▶ [Collected data entries]
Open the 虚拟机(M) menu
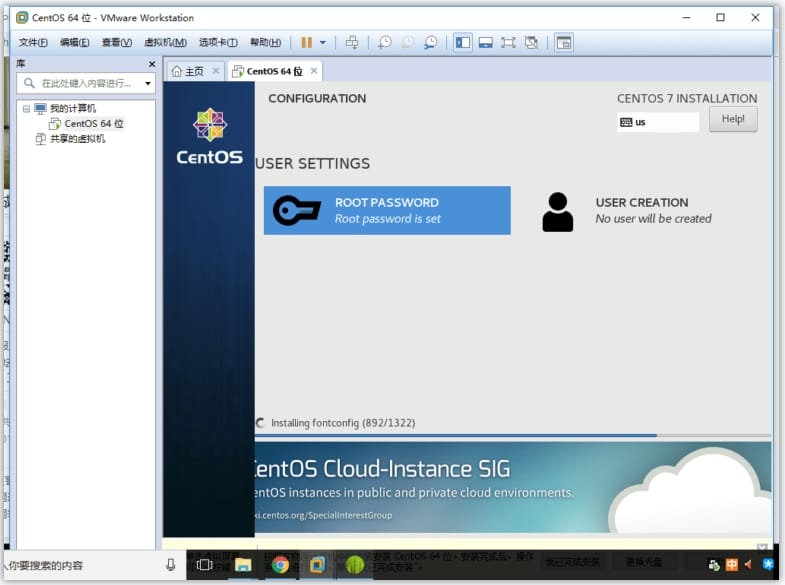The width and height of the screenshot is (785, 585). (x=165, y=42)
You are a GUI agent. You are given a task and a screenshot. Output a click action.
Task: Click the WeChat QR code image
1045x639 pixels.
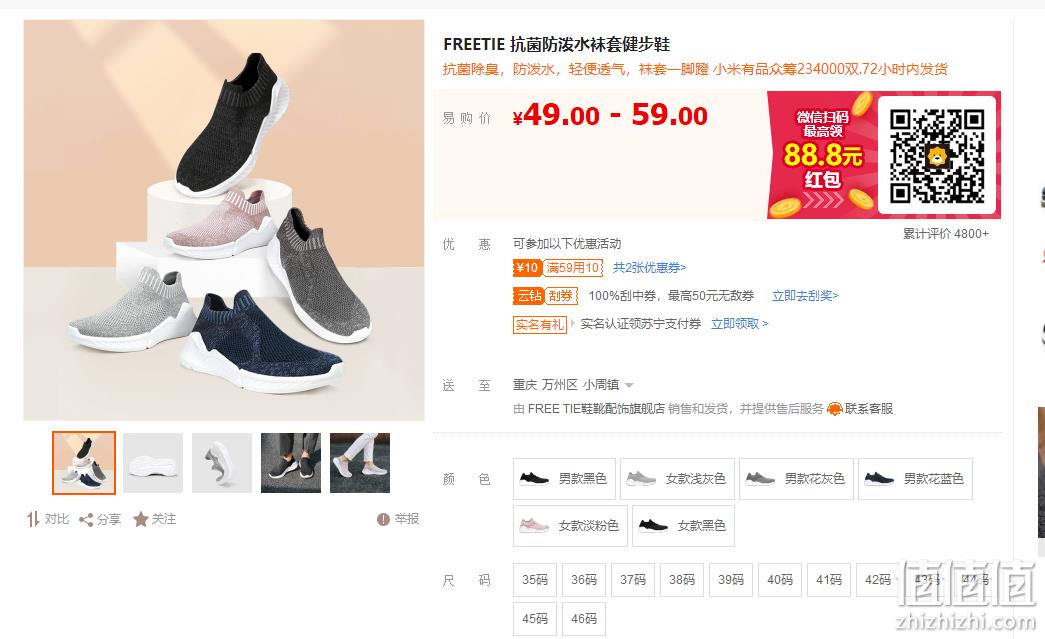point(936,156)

▶ [EXERCISE BRIEF] Each line above must be repeated exactly in the answer, with pictures omitted.

▶ [YOUR RESPONSE]
Open the 虚拟机(M) menu
The width and height of the screenshot is (785, 585). (x=165, y=42)
You are a GUI agent. You are given a task and a screenshot. Output a click action.
Task: Click the WeChat QR code image
1045x639 pixels.
point(936,156)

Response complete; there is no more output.